◆ **Action item**: Show each line from the listing that includes the word "agent".

BEGIN Data extracts

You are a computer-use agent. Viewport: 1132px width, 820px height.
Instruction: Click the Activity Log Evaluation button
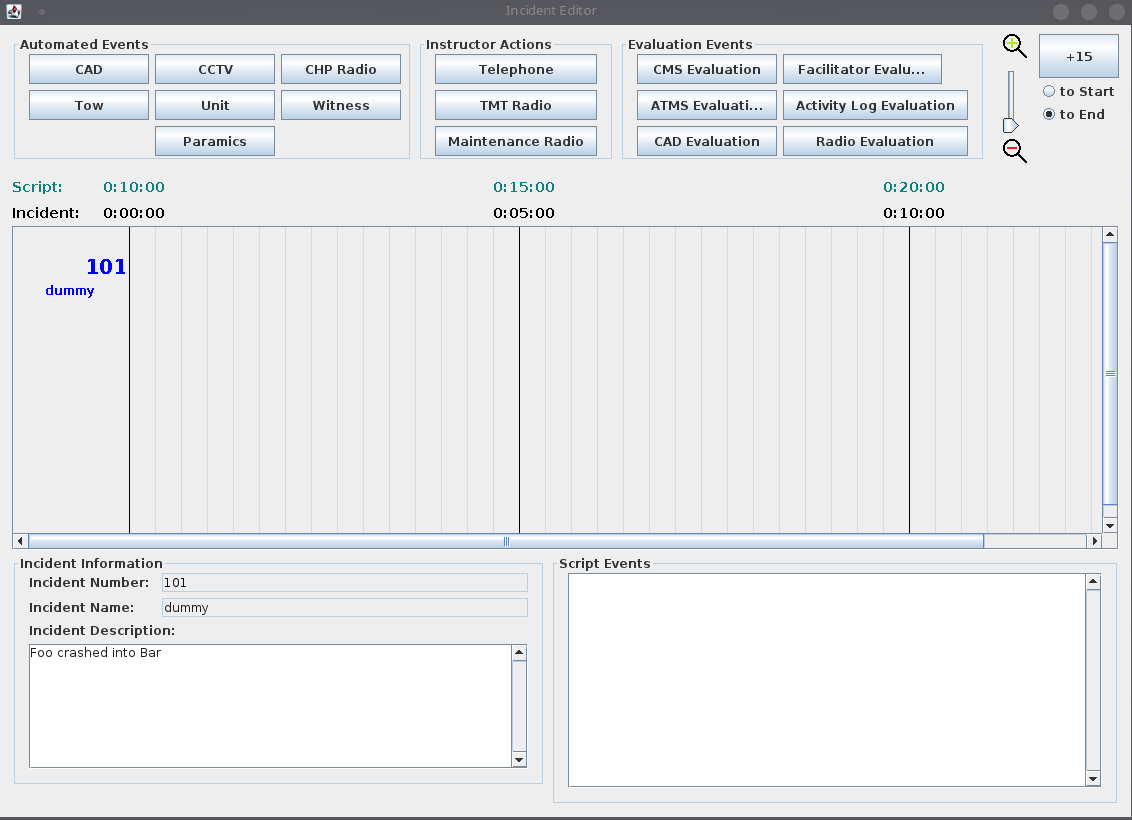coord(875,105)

END Data extracts
BEGIN Data extracts

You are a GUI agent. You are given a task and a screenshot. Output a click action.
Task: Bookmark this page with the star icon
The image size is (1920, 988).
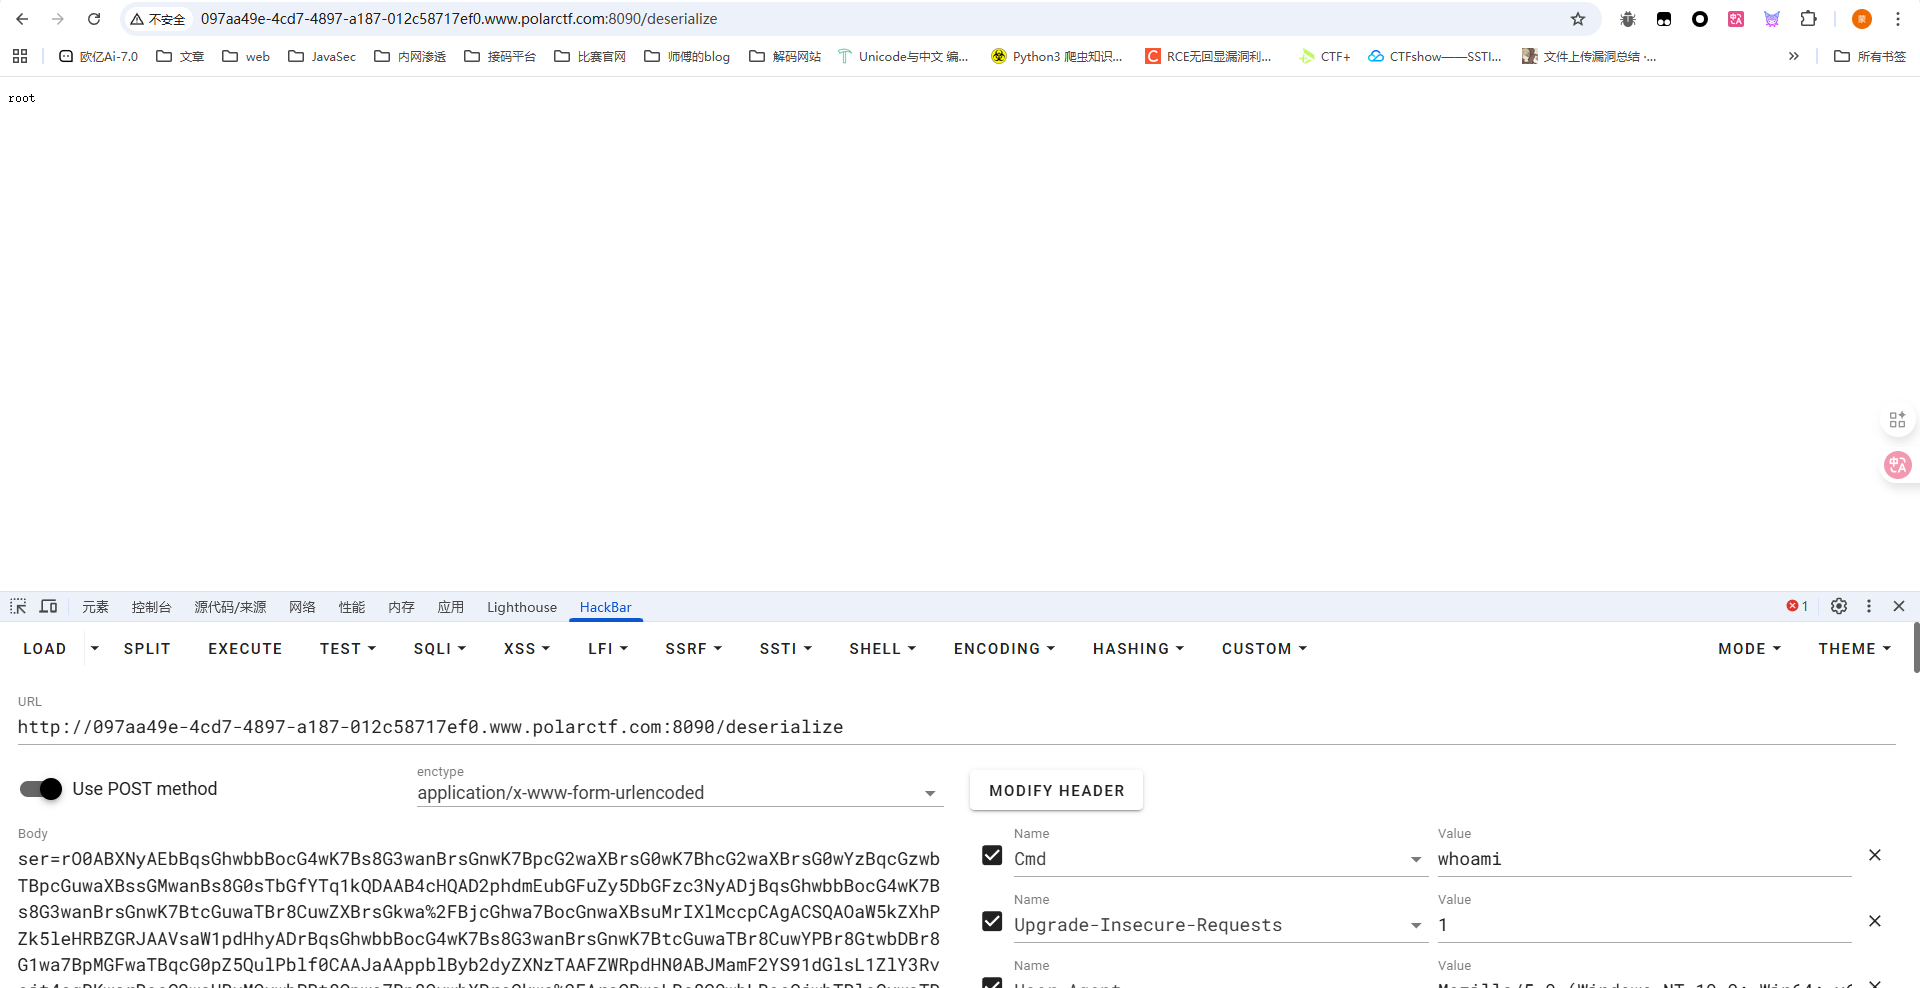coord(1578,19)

END Data extracts

◆ **Result of the task**:
You are a computer-use agent. Viewport: 1132px width, 820px height.
You are a GUI agent. You are given a task and a screenshot. Output a click action.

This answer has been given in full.